Sunday, August 31, 2003

PAKISTAN
It's reported that Pakistan is finally cracking down on Taliban movement accross the border from Pakistan into Afghanistan. This obvious move comes a week after Musharraf had a meeting with a John McCain led delegation of Congressmen, whom discussed the "war on terror." I have always voiced (not so mild) concern of Pakistan's policy (but not on this blog) of effectively ignoring its Pashtun extremists who are happily enaging in destablizing the war-torn country.

Pakistan being an ally does not mean it will follow everything we wish. Like every other country, Pakistan is acting in it's self interest; like it acted in its self interest after 9/11 to takes sides with the U.S., to avoid being carpet-bombed.

The situation is complicated. The Pakistan-Afghanistan border in the Chaman area is very complicated. It lies in Balochistan province, of which Quetta is the capital. Chaman city, which is less than 100 kilometers from Kandahar across the border, comprises mostly shops and markets (it is perhaps the largest market of smuggled and stolen goods in the region, with merchandise flowing from Karachi port in Pakistan, Port Abbas in Iran and even from Europe via Russia). The bulk of the population lives in surrounding villages, which are densely populated. And because of local disrespect for the "artificial" border separating Pashtun areas, many of the villages are located both in Pakistan and in Afghanistan. One house even has its courtyard in Afghanistan, and its rooms in Pakistan. Even electricity flows into Afghanistan from Pakistan, and the local people generally refer to themselves as "Afghans" regardless of their official Pakistani or Afghan origins. Ethnically, they come from the same Pashtun stock, split into two major tribes, the Noor Zai and the Achakzai.

Two examples of people from the area illustrate the meaningless of the border. Hafiz Hamdullah is a provincial minister in the Balochistan government, but he hails from the Afghan part of the divide. He received a religious education in Pakistan and became a member of the Jamiat-i-Ulema-i-Islam Fazalur Rahman group, which is how he came to be a minister.
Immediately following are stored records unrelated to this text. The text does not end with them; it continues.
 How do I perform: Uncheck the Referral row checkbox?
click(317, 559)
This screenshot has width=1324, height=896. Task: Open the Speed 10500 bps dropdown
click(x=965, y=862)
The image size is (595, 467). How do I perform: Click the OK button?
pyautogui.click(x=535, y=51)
Mullah Abdul Razzak, meanwhile, lives in the Pakistani part of the divide, but he took part in the early years of the Taliban movement, rising to minister defense in the Taliban regime.
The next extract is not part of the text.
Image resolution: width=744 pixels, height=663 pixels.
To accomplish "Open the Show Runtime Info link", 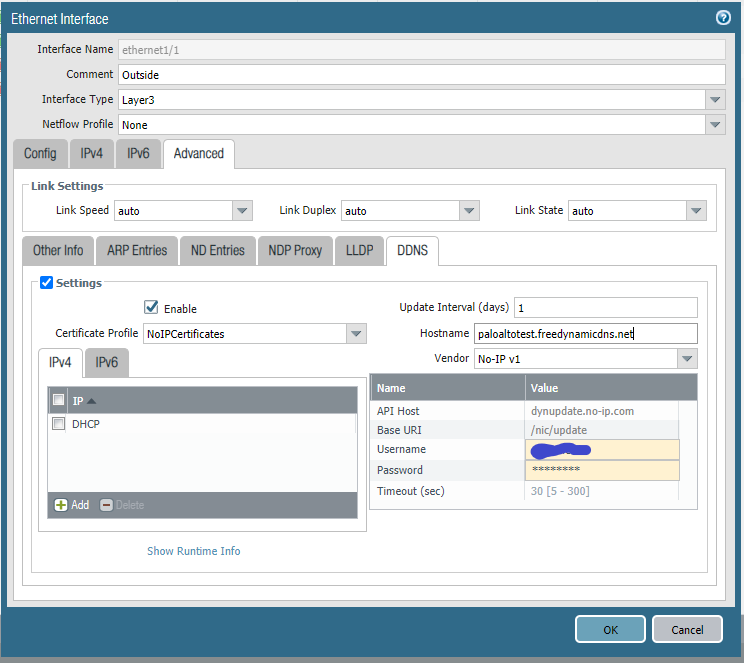I will click(x=193, y=551).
These geographical realities play into the hands of the Taliban because neither the Afghan government nor the Pakistani government can stop the flow of people (let alone smuggled goods and electricity) from criss-crossing the border. This is why when the two governments a few months ago attempted to restrict movement by imposing visas, the ban became a laughing stock on the both sides of the border. There are several options, but most of them are moot. My suggestion would be either to a) send American soldiers from Bagram aided by fighter jets, although this would be hsrd since the Talibs return to their houses when they flee; or b) send a drone, give them intel and let Pakistan deal with them.